A decisão da direção foi de manutenção nesse momento de turbulência e aposta no trabalho da atual comissão técnica. Renato completará quatro anos no comando do clube neste sábado. O treinador voltou a falar nos desfalques e na falta de entrosamento para justificar as atuações ruins do time, mas pediu calma ao torcedor.

— Nessas horas tem que ter calma. Se achar que estou atrapalhando, vou ser o primeiro a sair. Ainda mais no clube que amo, que me dedico a quatro anos. Quando não estiver me sentindo bem vou ser o primeiro a sair. Resolvo em dois minutos. Até porque, não coloco R$ 1 real de multa (no contrato). Poderia colocar milhões como muitos fazem. Aí ficam brigando no dia a dia para levar a multa. Não sou deste tipo. Caminho aberto, porta aberta para entrar e sair. Não estou aqui para no próximo jogo ter que ganhar, senão vou embora. Eu mesmo vou chegar, agradecer. Mas o momento é de tranquilidade, trabalho, retomar o rumo — afirmou Renato.

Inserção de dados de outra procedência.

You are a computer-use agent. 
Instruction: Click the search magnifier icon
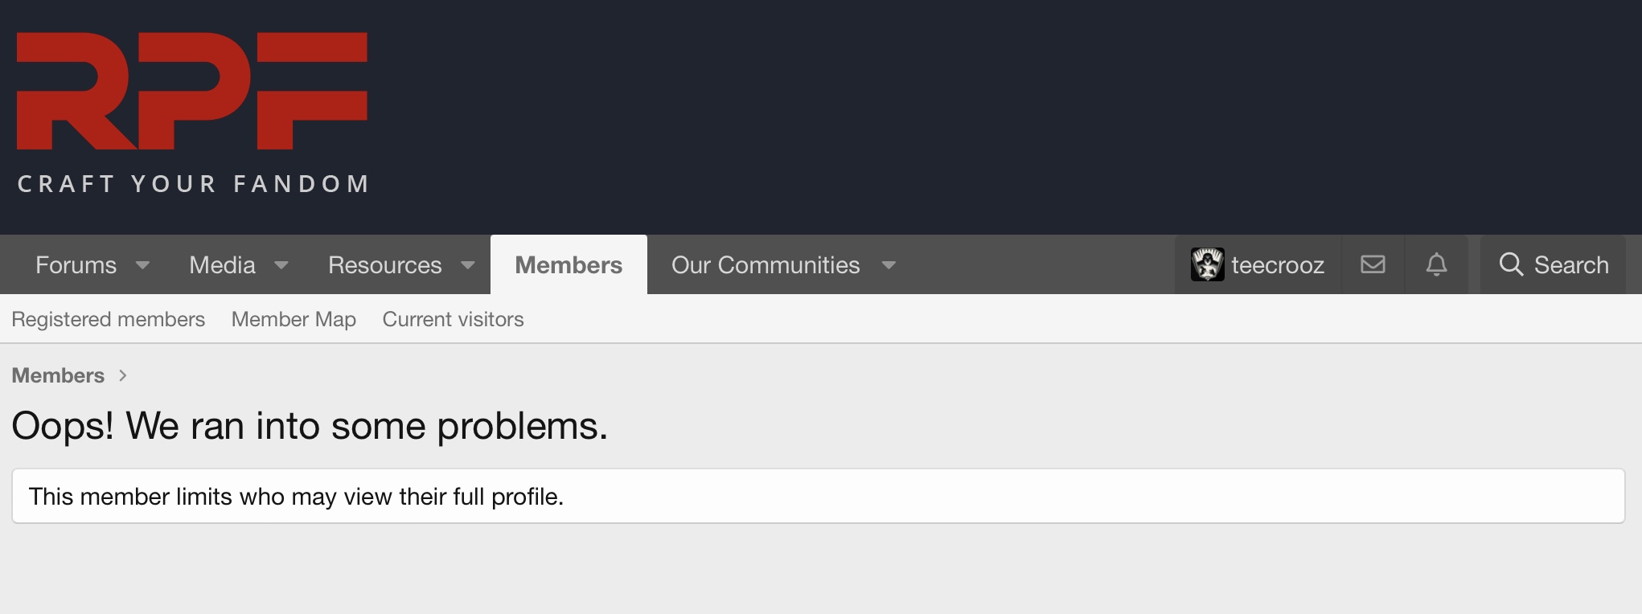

“Se achar que estou atrapalhando, vou ser o primeiro a sair. Ainda mais no clube que amo, que me dedico a quatro anos. Quando não estiver me sentindo bem vou ser o primeiro a sair. Resolvo em dois minutos” (Renato, técnico do Grêmio)

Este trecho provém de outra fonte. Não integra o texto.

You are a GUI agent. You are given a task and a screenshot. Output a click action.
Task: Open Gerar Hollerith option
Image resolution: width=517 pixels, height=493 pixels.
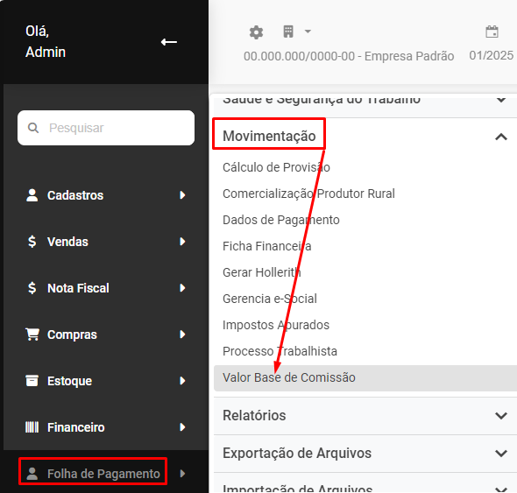(x=262, y=272)

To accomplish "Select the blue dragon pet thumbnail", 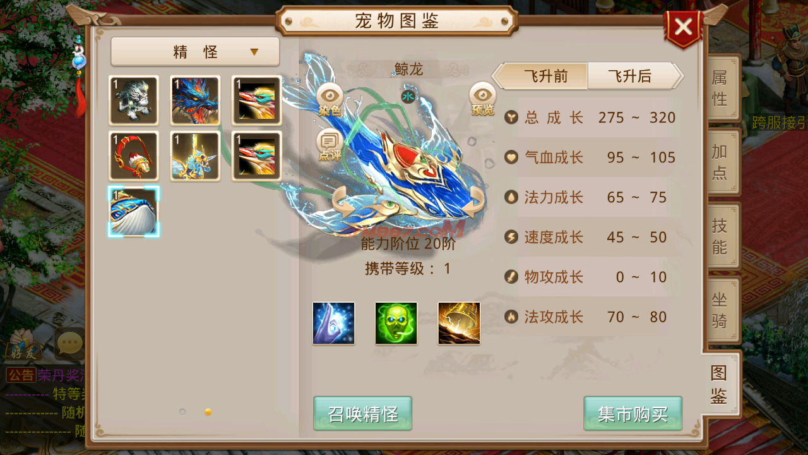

Romildo Bolzan e Renato Portaluppi, do Grêmio — Foto: Lucas Uebel/Grêmio

Romildo Bolzan e Renato Portaluppi, do Grêmio — Foto: Lucas Uebel/Grêmio

Apesar do título gaúcho no fim de agosto, o Grêmio vem com atuações e resultados ruins e contestações da torcida. Renato reconheceu os problemas de rendimento, mas justificou com as ausências dos jogadores machucados e a falta de entrosamento. Na avaliação do treinador e do presidente, o time está em um momento de “transição”.

— O momento não é bom, mas não é péssimo. Sabemos que temos que melhorar. Um monte de jogadores chegando e jogadores no departamento médico. Não vai ser da noite para o dia. Mas falar que tem crise? Tem que melhorar, não está bem, mas não está péssimo. Não entra na minha cabeça. Os comentários do presidente, que ele bancou, é porque sabe que pode confiar. A mensagem é de calma — acrescentou Renato.

“Para você ver, precisou quatro anos para ter pressão. Acho que esses quatro anos foram de trabalho intenso, resultados maravilhosos e que o torcedor tem direito de cobrar. Somos culpados aqui porque viciamos o torcedor a comemorar todas as partidas” (Renato)

Apesar do desempenho ruim na derrota para a Universidad Católica, na Libertadores, o treinador gremista descartou que o Tricolor viva uma crise. Renato disse que a manifestação da torcida, que recebeu o time sob protestos, é normal e direito dos gremistas pelo atual momento. Mas também afirmou que demorou quatro anos para o Tricolor sentir uma “pressão” pelos resultados em campo.

— Uma crise, eu vejo, é no momento que não ganha títulos, não ganha os jogos, briga para ser rebaixado e não deixa o torcedor feliz. Isso é uma crise. Isso podemos falar que é uma crise. O que não é, no momento que alguns resultados não aparecem, que é normal. O Grêmio não sabe o que é crise durante quatro anos. Essa crise, que algumas pessoas estão achando, que não é na minha cabeça, é um mau momento — destacou.

No próximo domingo, o Grêmio enfrenta o Palmeiras, às 16h, na Arena, pelo Brasileirão. Na semana que vem, o Tricolor encara o rival Inter pela Libertadores.